Sandhills at Mina Mina, 1999
Artist: Dorothy Napangardi
Region: Central Desert
Medium/Type: Painting
Size:
129 x 41 cm
(Artwork can be rotated)
Catalogue Number: 4019DN
Status: Exhibition WA AUSTRALIA
In this unusual and striking artwork, the artists has reinterpreted the sandhills at Mina Mina. This abstract piece with its geometric style gives this painting an almost 3D effect.
Painted in 1999, a period of great experimental artwork, after returning to her studio in Alice Springs after a life changing journey back to her traditional homelands where she was instructed in her womanhood learning.
Prior to this time, Napangardi had painted her early depictions of country - either Bush Plum or Bush Banana Dreaming - those dreamings belonging to Napangardi kinship but not site specific to Mina MIna, her ancestral country that she had left prior to initiation as she had been too young in the early 1960’s when people left their homelands for Papunya or Yuendumu.
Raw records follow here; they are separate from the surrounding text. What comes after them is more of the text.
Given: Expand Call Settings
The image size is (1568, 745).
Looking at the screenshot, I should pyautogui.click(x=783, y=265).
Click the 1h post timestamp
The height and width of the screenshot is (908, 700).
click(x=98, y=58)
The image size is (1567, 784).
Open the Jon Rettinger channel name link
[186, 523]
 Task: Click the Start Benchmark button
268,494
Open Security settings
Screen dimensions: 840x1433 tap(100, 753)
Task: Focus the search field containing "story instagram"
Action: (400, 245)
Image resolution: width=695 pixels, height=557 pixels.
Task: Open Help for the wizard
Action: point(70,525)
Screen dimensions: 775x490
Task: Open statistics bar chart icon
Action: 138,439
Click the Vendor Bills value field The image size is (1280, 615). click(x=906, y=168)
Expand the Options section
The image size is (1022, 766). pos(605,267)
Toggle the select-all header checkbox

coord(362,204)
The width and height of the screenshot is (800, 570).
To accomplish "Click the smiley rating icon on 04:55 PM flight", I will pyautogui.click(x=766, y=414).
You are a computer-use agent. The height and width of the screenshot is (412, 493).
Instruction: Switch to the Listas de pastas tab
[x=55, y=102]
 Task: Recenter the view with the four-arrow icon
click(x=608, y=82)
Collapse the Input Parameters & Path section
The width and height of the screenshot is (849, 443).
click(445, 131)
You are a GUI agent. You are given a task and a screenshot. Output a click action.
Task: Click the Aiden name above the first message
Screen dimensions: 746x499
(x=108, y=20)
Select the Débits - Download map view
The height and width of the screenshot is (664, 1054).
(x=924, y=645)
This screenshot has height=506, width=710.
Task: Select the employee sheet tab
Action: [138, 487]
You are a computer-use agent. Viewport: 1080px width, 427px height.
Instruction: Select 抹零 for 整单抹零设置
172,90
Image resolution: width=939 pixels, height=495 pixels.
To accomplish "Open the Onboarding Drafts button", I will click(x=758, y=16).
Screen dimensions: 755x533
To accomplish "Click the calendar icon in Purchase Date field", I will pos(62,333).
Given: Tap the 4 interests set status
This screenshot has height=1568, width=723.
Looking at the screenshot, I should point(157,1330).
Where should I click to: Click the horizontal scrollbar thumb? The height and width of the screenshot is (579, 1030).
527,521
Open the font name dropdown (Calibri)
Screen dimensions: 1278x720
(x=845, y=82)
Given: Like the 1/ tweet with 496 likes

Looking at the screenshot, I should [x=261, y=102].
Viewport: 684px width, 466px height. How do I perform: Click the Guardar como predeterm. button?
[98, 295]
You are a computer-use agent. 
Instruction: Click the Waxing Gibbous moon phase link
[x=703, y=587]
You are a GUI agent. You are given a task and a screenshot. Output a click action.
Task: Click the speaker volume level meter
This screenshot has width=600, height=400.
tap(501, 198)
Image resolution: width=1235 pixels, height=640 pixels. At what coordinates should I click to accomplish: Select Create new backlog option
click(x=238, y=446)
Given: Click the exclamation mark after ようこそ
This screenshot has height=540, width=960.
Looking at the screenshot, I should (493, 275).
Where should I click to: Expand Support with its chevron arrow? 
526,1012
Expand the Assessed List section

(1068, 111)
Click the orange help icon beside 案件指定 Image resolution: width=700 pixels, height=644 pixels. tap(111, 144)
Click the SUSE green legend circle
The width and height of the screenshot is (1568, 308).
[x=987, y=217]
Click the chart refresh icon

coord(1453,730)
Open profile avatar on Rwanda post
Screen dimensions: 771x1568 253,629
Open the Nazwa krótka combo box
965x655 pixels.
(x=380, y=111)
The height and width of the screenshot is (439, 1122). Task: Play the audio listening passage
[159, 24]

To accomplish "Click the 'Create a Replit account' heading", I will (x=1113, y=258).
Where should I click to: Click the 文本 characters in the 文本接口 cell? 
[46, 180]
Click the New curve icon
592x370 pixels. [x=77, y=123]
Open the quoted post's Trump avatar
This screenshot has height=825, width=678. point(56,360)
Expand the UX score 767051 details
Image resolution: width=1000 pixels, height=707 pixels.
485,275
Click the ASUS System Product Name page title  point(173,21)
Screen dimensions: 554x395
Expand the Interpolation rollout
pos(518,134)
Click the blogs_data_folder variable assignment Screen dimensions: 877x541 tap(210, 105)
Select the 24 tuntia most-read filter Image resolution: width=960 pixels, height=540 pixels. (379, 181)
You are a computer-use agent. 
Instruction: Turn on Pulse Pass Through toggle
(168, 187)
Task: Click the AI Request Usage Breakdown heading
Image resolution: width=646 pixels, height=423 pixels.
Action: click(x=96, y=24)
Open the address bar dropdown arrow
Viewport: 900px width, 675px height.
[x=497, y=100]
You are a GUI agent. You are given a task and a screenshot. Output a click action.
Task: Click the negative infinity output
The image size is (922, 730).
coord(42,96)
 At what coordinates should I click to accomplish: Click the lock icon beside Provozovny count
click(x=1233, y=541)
Mina Mina is a major women’s ceremonial site, being the artist’s custodial country located near Lake Mackay in the Tanami Desert, north of Yuendumu in the Northern Territory. During the Jukurrpa Ancestral women of the Napangardi and Napanangka sub-section groups (aunt / niece relationship, in which knowledge is passed from one to the other) gathered to collect ceremonial digging sticks (Karlangu) that had emerged from the ground. They then proceeded east, performing rituals of song and dance, to the place known as Jankinyi. A large stand of Desert Oaks (Allocasuarina decaisneana) now grow where these digging sticks emerged from the ground.

Dorothy Napangardi
Regions: Central Desert, Western Desert
One of the leading artists of the contemporary Aboriginal art movement, Napangardi’s work is highly sought after by both collectors and curators worldwide. Her paintings and prints have been widely exhibited and are in all national collections within Australia and in major collections worldwide including most recently the MET, New York. Napangardi had the honour of being the 2nd indigenous artist to be given a solo survey exhibition at the MCA (Museum of Contemporary Art), Sydney that traced 11 years of her painting career in 1991.